One best practice is to make sure that the various departments of your local municipality — and whenever possible other local government departments — are sharing resources such as vendors that provide volume discounts for billing, lettering and invoicing services. With regard to tax bills, it’s best to have a set date chosen that defines when invoices will be sent out to those living in the municipality. Advertise this date through announcements at city council or township trustee meetings, posting fliers at the city or town hall, making note of it on the municipality website — any and all forms of communications you have. The more prepared your citizens are, the more likely they will pay.

Of course some cannot pay or simply do not pay on time and then roll 30, 60, 90 days or more delinquent. Here are some consideration to make it cost effective for you to follow-up with these citizens.

Internal Collection Efforts
Although government workers are very busy with a million other tasks, managing your municipal accounts receivable will actually make your life a lot easier in the long run. Take the time to call or send a second notice to those with delinquent bills. Make it clear that if the bill continues to go unpaid they will lose those services such as waste management and city water. Also communicate in your notices and phone calls that beyond a certain point (choose 90 or 120 days), the accounts will be placed out for collections, which will include additional fees or collection costs (as permitted by your local or state statutes).

Internal Software
Whenever possible, make sure whatever municipal accounting and account management software you choose includes a “Collection Module or Function.” If this is not possible, then at least make sure whatever additional collection software you choose will integrate with your government business software. The accounts receivable software you choose should be able to send tax documents to citizens via email or postal service. It should also offer a place for them to pay online.

The most important part of the delinquent accounts receivable system you choose: it should organize each taxpayer separately and give you notifications when their bill becomes delinquent. Your internal collection staff should be able to use your software to schedule appointments, tasks, future calls with citizens, and keep clear history records of all communications by phone and mail.

The collection component of your software should provide a way for your collection agents to set-up and maintain payment plans in the event a delinquent account holder can afford a payment plan. Furthermore, the system should report usable and relevant data, creating better transparency for your municipal accounts receivables that your town management team can use to analyze, set strategies and for reporting. This is something your leadership and constituents are sure to appreciate.

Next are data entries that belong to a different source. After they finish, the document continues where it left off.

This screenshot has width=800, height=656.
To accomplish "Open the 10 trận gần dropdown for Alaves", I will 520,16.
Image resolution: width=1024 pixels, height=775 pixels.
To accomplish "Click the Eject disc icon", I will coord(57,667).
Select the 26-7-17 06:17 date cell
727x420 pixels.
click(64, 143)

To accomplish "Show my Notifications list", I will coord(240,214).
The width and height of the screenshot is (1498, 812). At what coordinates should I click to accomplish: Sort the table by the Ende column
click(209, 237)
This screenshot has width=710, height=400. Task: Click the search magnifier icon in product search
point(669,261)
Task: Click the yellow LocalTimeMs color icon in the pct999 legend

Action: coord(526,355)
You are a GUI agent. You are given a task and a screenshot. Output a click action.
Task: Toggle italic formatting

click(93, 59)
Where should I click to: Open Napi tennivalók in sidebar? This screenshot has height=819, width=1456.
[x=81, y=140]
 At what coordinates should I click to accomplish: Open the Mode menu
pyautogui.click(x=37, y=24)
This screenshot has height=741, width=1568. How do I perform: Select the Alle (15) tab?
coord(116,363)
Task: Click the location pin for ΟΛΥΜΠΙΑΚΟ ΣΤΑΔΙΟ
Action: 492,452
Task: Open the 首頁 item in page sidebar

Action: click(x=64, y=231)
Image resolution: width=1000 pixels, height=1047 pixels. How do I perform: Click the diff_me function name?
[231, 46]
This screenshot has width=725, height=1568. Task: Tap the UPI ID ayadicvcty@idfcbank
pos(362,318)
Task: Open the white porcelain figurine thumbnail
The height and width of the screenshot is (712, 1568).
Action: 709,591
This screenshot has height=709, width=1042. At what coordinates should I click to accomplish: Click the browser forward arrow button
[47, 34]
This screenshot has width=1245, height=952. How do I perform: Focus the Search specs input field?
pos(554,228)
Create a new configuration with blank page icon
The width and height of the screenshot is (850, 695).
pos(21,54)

Choosing a Good Collection Agency
If and when it’s time to turn the city’s delinquent accounts over to an agency, be sure to look for certain tangible features: technology, data security measures, compliance programs and processes that ensure they are operating legally and ethically.

One of the most important factors however, is an intangible. It is important that you choose an agency that will not alienate your taxpayers. Every collector must “sell” the debtor on the benefits of paying their bill. They often must be problem solvers, and in many cases, must help the debtor find a way to resolve the debt. To be successful, the collector must use non-alienating communication techniques to achieve payment, because if the collection process makes an enemy of your citizen or taxpayer, you are far less likely to get payment, not just now, but in the future.